Problem requirements ::
Take the line with "This screenshot has height=773, width=758." and all lines after it, through the end of the records below, and repeat them exactly.

Input ::
========================

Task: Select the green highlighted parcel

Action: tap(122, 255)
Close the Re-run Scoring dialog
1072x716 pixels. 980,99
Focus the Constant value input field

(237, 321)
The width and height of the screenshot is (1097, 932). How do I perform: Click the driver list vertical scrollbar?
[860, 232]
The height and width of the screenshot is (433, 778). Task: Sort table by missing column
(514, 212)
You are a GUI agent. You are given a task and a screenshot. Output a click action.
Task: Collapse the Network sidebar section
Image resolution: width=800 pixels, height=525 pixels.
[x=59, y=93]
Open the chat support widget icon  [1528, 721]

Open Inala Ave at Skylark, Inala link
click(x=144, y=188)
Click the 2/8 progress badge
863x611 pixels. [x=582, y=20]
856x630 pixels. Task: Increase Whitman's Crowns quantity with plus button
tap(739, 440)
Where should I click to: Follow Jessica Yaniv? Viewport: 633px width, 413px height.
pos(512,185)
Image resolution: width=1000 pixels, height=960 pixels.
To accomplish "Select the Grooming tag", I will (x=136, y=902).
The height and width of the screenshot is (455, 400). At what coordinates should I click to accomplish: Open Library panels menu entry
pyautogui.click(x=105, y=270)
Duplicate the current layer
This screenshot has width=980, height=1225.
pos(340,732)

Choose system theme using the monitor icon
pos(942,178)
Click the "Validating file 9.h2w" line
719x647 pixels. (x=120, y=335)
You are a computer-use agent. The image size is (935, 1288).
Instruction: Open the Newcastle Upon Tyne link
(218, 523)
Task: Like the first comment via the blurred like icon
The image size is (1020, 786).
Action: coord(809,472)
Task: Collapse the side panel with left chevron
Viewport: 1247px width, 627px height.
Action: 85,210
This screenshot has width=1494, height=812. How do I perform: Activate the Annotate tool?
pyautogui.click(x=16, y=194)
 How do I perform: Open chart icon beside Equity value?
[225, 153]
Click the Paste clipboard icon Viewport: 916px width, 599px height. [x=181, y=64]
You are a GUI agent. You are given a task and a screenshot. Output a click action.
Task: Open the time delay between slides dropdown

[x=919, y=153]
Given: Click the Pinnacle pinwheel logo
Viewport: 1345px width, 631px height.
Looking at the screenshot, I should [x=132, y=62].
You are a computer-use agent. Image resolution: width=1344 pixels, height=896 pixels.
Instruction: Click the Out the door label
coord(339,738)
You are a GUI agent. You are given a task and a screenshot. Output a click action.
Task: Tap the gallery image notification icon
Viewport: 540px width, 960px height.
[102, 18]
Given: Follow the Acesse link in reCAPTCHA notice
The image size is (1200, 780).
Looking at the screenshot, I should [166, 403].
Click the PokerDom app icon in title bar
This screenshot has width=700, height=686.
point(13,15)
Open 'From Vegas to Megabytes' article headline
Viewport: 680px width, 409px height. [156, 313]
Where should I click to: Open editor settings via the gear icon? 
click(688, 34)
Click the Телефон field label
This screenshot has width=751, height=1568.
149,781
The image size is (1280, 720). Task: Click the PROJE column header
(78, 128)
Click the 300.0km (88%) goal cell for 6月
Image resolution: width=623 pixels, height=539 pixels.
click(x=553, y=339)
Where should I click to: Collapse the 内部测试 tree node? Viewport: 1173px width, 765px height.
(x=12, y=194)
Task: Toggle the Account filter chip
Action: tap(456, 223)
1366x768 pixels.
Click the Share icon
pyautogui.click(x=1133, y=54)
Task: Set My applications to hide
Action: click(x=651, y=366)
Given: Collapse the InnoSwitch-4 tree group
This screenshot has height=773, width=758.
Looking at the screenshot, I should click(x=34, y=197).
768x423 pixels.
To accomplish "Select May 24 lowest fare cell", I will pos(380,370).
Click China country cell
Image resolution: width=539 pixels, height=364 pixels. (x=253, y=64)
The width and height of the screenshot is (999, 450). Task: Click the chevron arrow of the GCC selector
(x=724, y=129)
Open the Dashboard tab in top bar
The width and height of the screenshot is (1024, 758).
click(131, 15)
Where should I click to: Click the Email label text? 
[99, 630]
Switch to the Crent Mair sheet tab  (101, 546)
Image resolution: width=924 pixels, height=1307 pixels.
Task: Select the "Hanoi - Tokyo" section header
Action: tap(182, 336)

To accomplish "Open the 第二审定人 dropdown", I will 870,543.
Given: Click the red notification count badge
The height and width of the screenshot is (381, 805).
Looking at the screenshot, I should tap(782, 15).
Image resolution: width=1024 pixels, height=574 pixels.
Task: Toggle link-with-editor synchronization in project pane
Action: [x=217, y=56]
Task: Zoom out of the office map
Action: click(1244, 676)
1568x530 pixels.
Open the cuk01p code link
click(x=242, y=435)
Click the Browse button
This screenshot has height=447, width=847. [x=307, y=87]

========================

Solution to the problem ::
This screenshot has height=773, width=758.
Looking at the screenshot, I should click(x=34, y=197).
768x423 pixels.
To accomplish "Select May 24 lowest fare cell", I will pos(380,370).
Click China country cell
Image resolution: width=539 pixels, height=364 pixels. (x=253, y=64)
The width and height of the screenshot is (999, 450). Task: Click the chevron arrow of the GCC selector
(x=724, y=129)
Open the Dashboard tab in top bar
The width and height of the screenshot is (1024, 758).
click(131, 15)
Where should I click to: Click the Email label text? 
[99, 630]
Switch to the Crent Mair sheet tab  (101, 546)
Image resolution: width=924 pixels, height=1307 pixels.
Task: Select the "Hanoi - Tokyo" section header
Action: tap(182, 336)

To accomplish "Open the 第二审定人 dropdown", I will 870,543.
Given: Click the red notification count badge
The height and width of the screenshot is (381, 805).
Looking at the screenshot, I should tap(782, 15).
Image resolution: width=1024 pixels, height=574 pixels.
Task: Toggle link-with-editor synchronization in project pane
Action: [x=217, y=56]
Task: Zoom out of the office map
Action: click(1244, 676)
1568x530 pixels.
Open the cuk01p code link
click(x=242, y=435)
Click the Browse button
This screenshot has height=447, width=847. [x=307, y=87]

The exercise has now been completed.